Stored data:
————————

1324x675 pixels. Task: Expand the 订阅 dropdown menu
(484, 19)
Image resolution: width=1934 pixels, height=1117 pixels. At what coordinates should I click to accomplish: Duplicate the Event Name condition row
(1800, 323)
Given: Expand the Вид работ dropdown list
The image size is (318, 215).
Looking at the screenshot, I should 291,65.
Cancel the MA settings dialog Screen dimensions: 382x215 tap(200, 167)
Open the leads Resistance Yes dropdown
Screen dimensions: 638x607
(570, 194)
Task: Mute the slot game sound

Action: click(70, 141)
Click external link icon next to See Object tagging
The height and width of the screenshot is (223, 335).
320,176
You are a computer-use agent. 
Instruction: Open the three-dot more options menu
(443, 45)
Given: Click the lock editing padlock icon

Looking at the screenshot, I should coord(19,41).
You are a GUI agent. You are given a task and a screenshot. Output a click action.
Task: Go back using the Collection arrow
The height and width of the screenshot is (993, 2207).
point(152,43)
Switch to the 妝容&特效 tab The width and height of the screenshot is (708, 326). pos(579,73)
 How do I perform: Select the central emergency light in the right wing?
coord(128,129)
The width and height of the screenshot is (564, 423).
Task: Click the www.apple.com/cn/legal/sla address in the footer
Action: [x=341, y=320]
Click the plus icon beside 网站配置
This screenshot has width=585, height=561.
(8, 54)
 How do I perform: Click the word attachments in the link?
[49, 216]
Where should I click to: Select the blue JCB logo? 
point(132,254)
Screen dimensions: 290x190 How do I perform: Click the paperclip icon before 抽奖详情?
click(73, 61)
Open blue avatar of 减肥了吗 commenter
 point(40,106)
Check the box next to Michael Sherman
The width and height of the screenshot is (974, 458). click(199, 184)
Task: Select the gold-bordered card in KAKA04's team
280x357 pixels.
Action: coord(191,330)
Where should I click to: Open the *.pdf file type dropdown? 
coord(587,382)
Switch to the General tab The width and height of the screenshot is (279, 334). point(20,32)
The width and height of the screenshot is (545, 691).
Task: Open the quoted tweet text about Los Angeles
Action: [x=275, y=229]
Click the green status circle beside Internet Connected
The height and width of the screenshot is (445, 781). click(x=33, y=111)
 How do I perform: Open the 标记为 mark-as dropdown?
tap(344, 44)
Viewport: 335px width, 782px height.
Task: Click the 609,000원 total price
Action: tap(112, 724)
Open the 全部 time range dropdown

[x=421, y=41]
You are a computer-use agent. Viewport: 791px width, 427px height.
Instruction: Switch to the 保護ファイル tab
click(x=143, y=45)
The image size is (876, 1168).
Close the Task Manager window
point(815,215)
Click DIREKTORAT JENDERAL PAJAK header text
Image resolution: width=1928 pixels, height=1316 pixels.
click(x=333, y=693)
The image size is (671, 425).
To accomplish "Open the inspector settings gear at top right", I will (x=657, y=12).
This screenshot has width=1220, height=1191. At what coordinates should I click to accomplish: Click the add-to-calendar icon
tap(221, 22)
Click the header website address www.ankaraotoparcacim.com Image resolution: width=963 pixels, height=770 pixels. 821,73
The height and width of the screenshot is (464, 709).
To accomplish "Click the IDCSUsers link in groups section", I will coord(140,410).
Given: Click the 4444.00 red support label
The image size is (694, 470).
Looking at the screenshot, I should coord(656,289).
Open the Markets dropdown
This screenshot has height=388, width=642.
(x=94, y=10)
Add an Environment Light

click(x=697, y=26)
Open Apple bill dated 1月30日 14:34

————————

THE TASK - Transcribe everything in the data above from the line containing "Open the Markets dropdown" down to the end of the data, keeping each line unchanged.

EXERCISE ANSWER -
Open the Markets dropdown
This screenshot has height=388, width=642.
(x=94, y=10)
Add an Environment Light

click(x=697, y=26)
Open Apple bill dated 1月30日 14:34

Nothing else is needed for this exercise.